For my last-ever editor’s note, I’d like to tell a story about why The Ichthus’s mission is important:

My sleep last night was not its usual dreamless gray, and instead I saw an angel in vivid Technicolor, so much more saturated and heart-achy than it ever could have been in eyes-open-real-life. She was just like Updike had told me she would be: “weighty with Max Planck’s quanta, vivid with hair, opaque in the dawn light, robed in real linen spun on a definite loom.” She interrupted my dream-within-a-dream and coughed loudly until I stirred.

“****,” I muttered, rubbing the sleep out of my eyes. “You’re an angel.”

“Mhm.”

“And you’ve been sent by He who made all things?”

“Mhm.”

“Then tell me why He wakes me this night,” I said. “Am I to proclaim as prophet the fiery tongues of His word? Does the Living God bid me serve as king over all I see? Will my pen speak Christ-inspired words to his people?”

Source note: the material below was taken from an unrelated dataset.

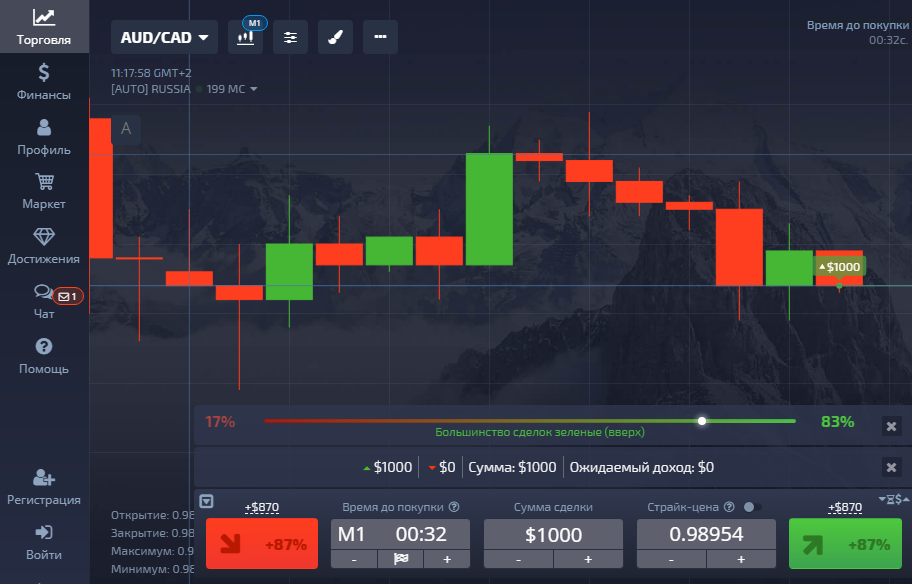Open the candlestick chart type menu

coord(245,37)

“Maybe, maybe not.” Her glow seemed dimmer now. “But know this: You are called.”

“Maybe? Is there nothing definite to be done? Are all God’s children free? Is Nineveh saved? Is there no Ark for me to build? If this is to be my burning bush, then let it be!”

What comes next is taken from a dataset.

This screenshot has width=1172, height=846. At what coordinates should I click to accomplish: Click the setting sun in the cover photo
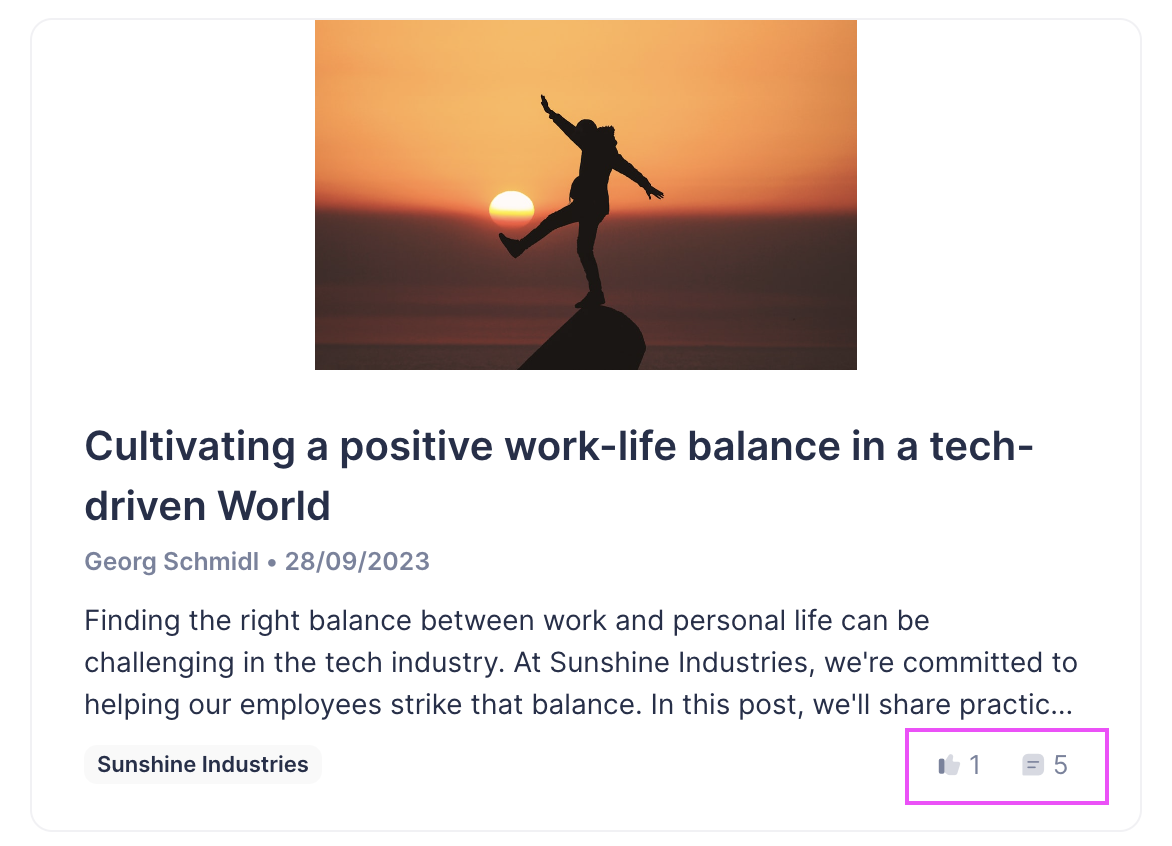point(511,207)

Suddenly her hair turned to flames and lit my bedroom. Tongues of fire kissed the books on my shelf, singeing them. The blazing angel looked bored. She reached over to my bedstand and took my glass of water, pouring it over her head and putting out the fire. “Enough of that,” she said.

“Sorry,” I muttered.

“These,” she said. The angel gestured to the stacks of books on my desk: Barth, Calvin, Bonhoeffer, Augustine, Luther, Edwards, Aquinas, Schleiermacher, Tertullian. “Your calling. Speak to these dead men and see what kind of God-talk you can dredge up, both old and new. What you will make will fuel the rest of the human enterprise. It will make sense of yourselves in this grand, cosmic waltz. And it will send humanity forth with an awareness of its place and purpose in all history. Most importantly, you will be a steward of hope in a life that disciplines your kind into only seeing the world as it is and not re-imagining the world as it could be. Theologians — and artists and poets and inventors and musicians and dreamers of all stripes — are the greatest enemies of the status quo. They create the conditions of a new and coming world over and over again. This will be you.”

“No. Tell Him I can’t,” I pleaded. “I’m a sham. I’m a fool. I can’t write. I haven’t the mind for it.”

“God loves your mind,” she said. “Learn to use it.”